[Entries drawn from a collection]
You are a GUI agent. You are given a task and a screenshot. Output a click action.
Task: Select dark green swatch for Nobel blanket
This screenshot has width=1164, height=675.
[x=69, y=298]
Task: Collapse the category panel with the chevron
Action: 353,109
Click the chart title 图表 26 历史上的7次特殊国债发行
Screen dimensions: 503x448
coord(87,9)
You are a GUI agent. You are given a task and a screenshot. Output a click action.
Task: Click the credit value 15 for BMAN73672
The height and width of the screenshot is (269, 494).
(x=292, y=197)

==

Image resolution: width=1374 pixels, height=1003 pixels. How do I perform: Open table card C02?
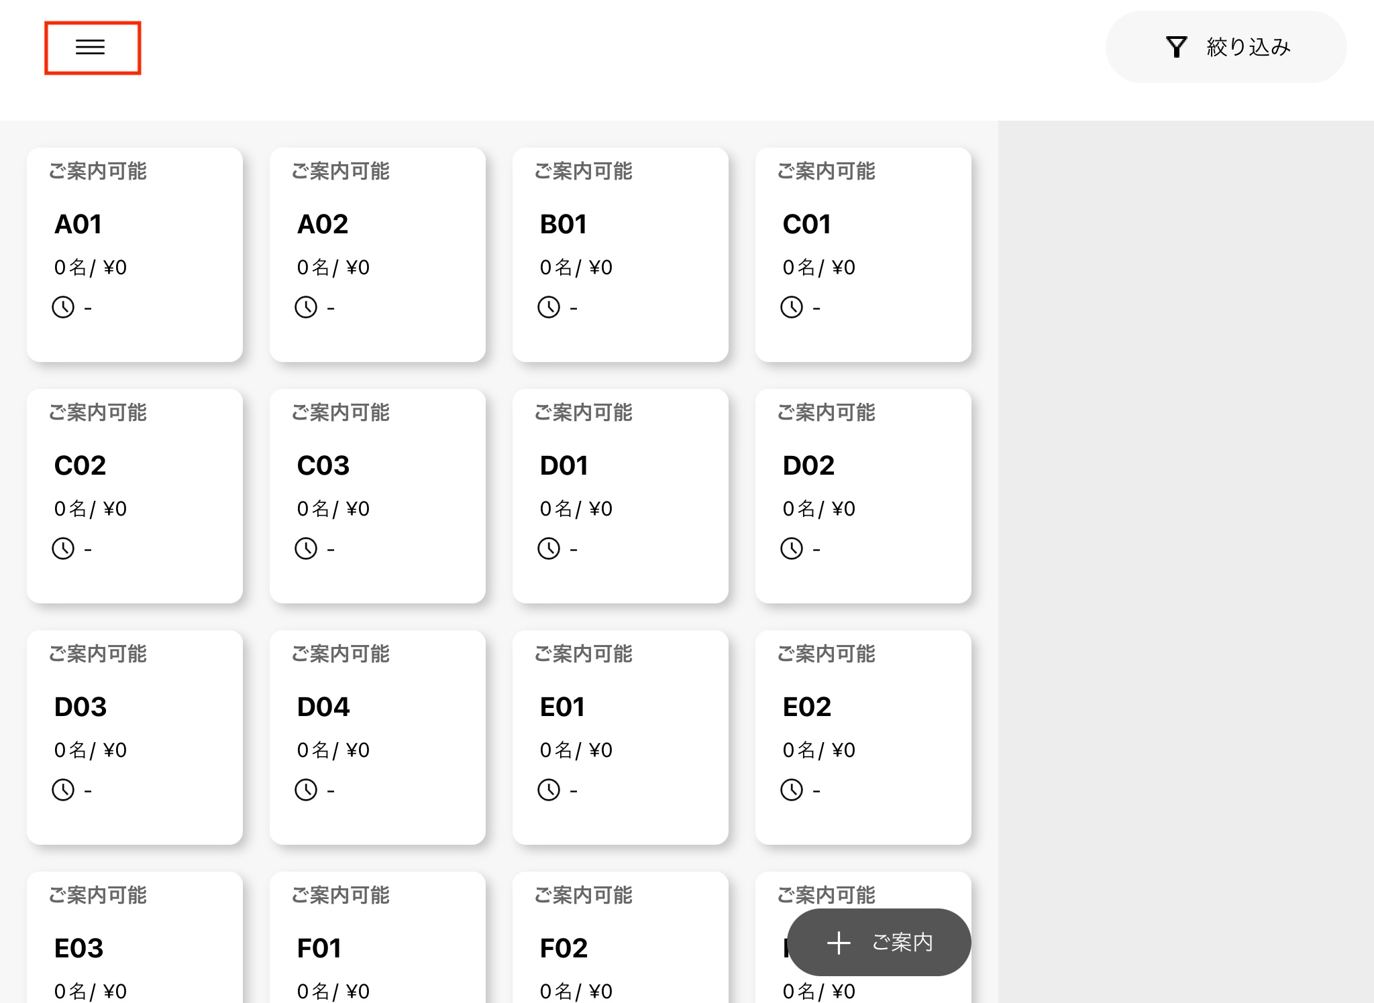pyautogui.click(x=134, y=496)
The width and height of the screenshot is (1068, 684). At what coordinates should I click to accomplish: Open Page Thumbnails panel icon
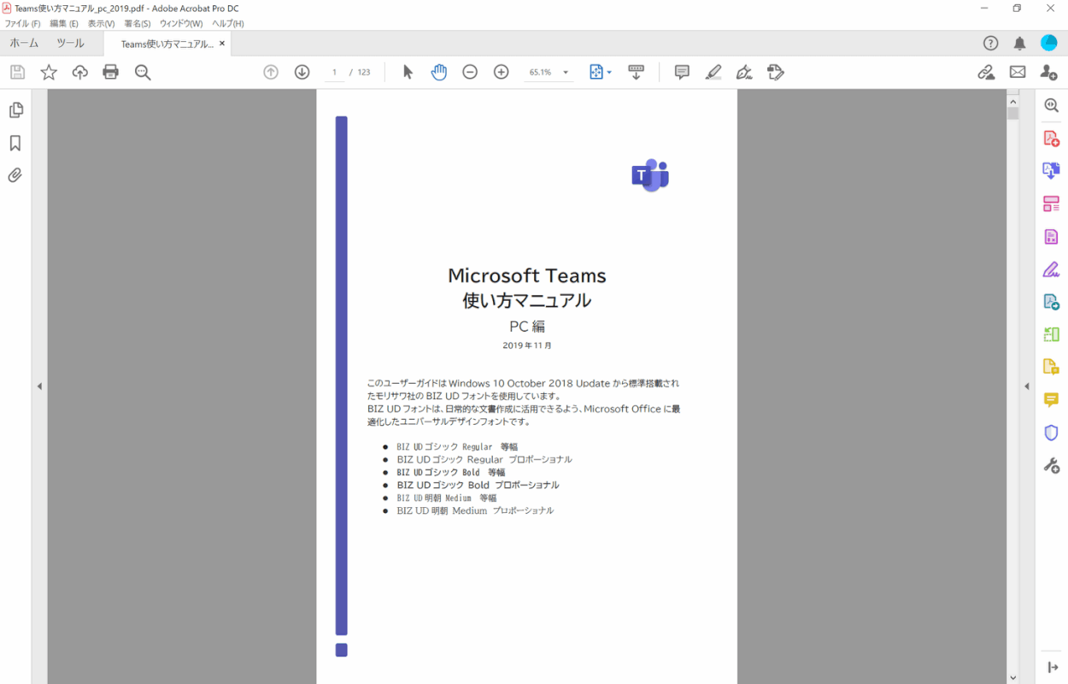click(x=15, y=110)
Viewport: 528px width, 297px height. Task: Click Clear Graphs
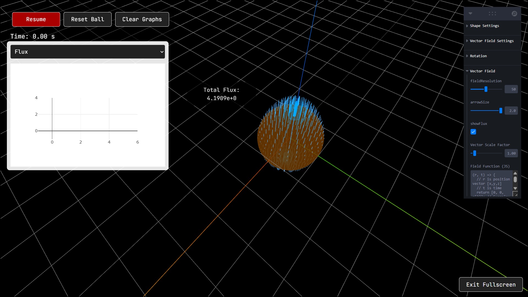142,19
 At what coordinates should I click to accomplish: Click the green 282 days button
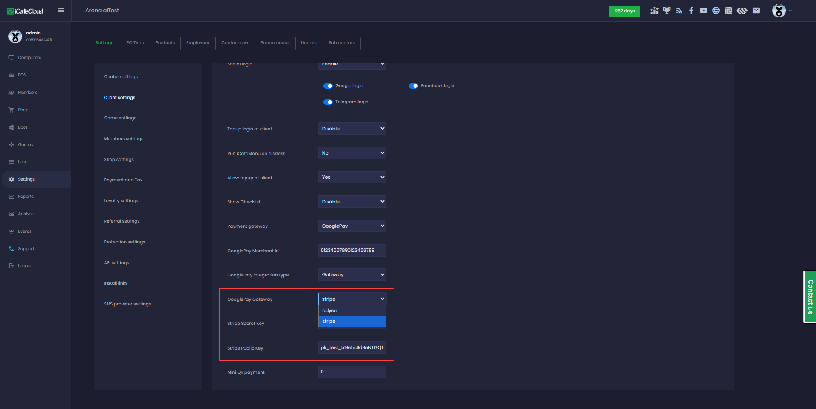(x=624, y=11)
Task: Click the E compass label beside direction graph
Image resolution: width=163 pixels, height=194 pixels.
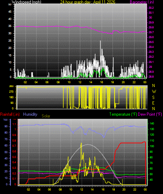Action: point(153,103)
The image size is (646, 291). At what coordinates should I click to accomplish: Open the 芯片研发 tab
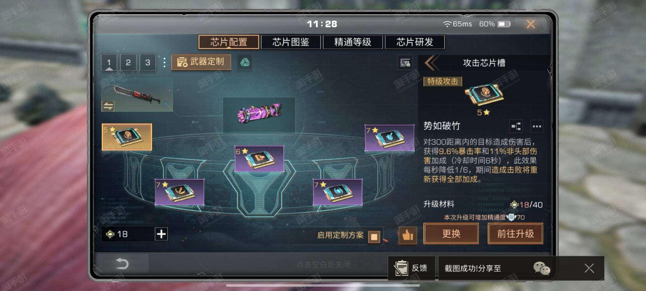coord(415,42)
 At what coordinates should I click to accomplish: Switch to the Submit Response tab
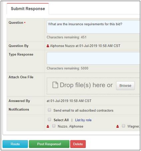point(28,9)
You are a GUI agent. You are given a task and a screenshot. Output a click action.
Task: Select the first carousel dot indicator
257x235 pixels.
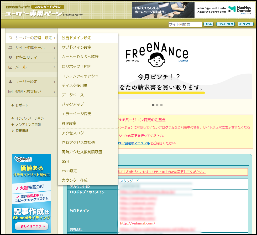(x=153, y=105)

§ **Work to complete**: Format the stretch of rows that opens with the line containing "At what coordinates should I click to accomplish: Switch" and closes with the line containing "(x=153, y=105)", both included, as a JSON list of strings with one string per line. Skip blank lines and leave the pictures out.

§ **Correct answer**:
[
  " At what coordinates should I click to accomplish: Switch to the Submit Response tab",
  "point(28,9)",
  "You are a GUI agent. You are given a task and a screenshot. Output a click action.",
  "Task: Select the first carousel dot indicator",
  "257x235 pixels.",
  "(x=153, y=105)"
]